Christ Church MS. 87
Missal, Use of Sarum; England (London), s. xvin
Contents
Language(s): Latin with a little Middle English (item 10)
A calendar in black, red, and blue.
Includes ‘Richard [Wyche] episcopus [of Chichester] et confessor’ (3 April, in red, as is also his translation, 16 June); ‘Dedicacio ecclesie sancti botulphi extra aldgate’ (20 May, in blue); ‘sancti botulphi abbatis’ (17 June, in blue). Becket’s name has been expunged (5 January, 7 July and 29 December), as also the title ‘papa’ throughout.
The temporale, Advent-Holy Saturday, ed. Francis H. Dickinson, Missale ad usum insignis et præclaræ ecclesiæ Sarum (Brantisland, 1861–83). The incipit, following a missing leaf, is in the blessing of salt and holy water (**32, note j); this section ends at Dickinson 358. The manuscript lacks a number of passages, owing to excised leaves: Dickinson, **40–580 (after fol. 7), 57–58 (after fol. 29), 80–87 (after fol. 35), 279–85 (after fol. 93); the feast of Becket expunged (fol. 33rb-vb); further removals of text by rewashing (fol. 35va, 106vaand 113rb). This manuscript is listed among other copies of the Sarum Missal, J. Wickham Legg, Tracts on the Mass, HBS 27 (1904), xiv.

________________________

- [Instruction]
From the manuscript description above, extract the passage that starts at the words "Christ Church MS." and stops after "red, and blue.", copying it word for word.

- [Given data]

________________________

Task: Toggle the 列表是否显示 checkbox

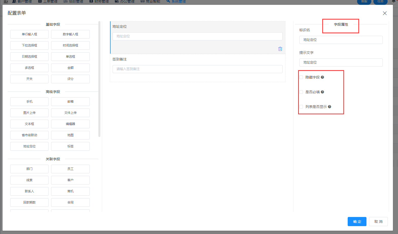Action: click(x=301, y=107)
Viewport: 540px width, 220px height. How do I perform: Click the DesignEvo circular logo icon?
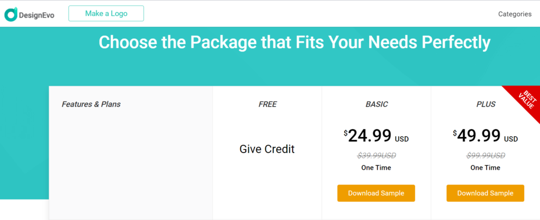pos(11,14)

________________________

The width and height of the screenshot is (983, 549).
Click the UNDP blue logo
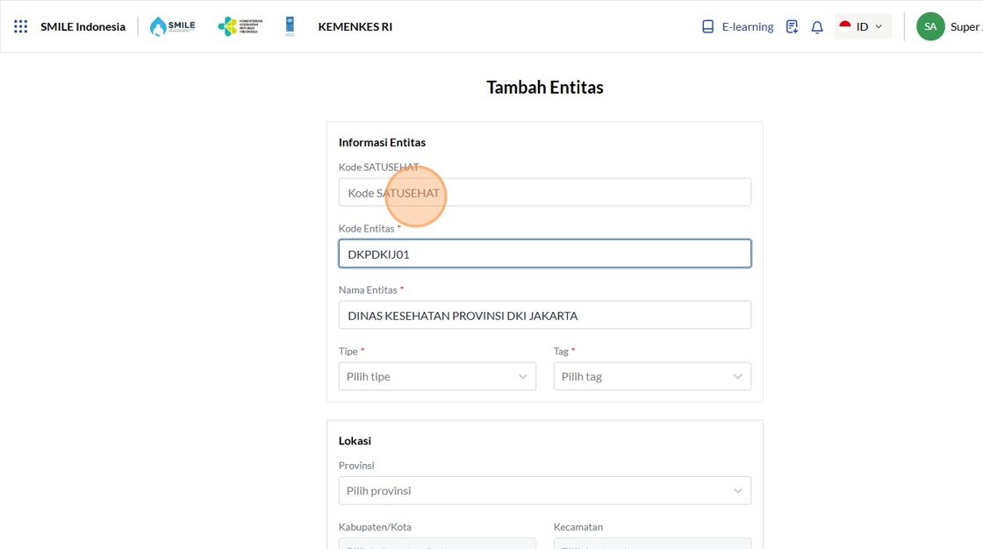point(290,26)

________________________

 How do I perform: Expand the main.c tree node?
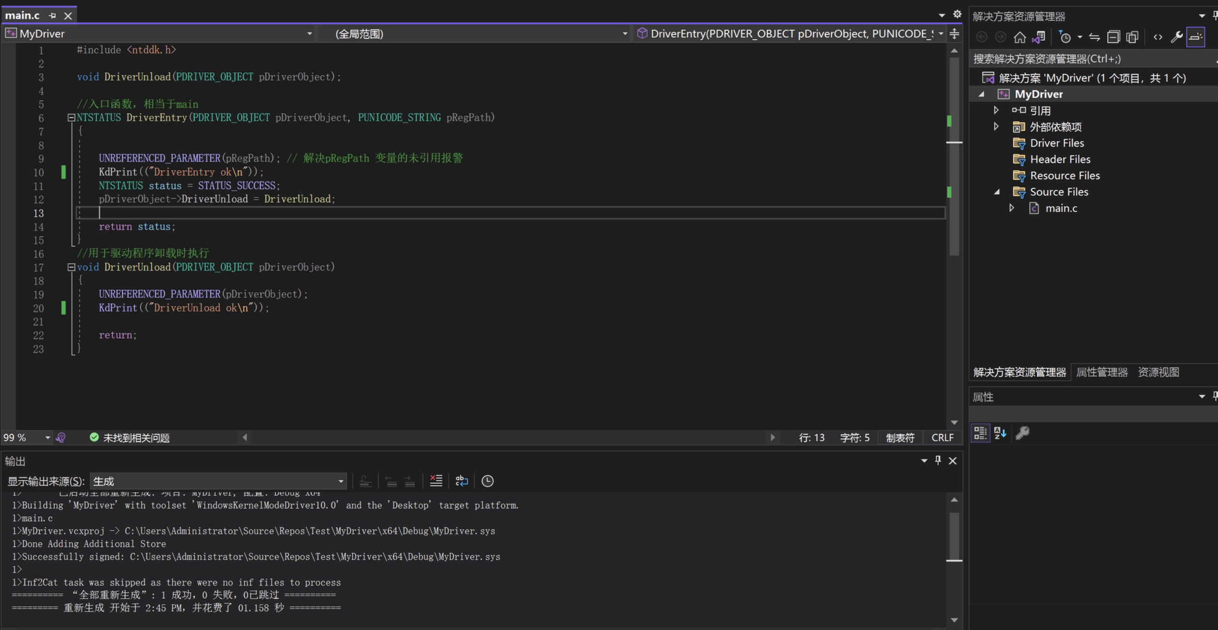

________________________

- [Output for this task]
Christ Church MS. 87
Missal, Use of Sarum; England (London), s. xvin
Contents
Language(s): Latin with a little Middle English (item 10)
A calendar in black, red, and blue.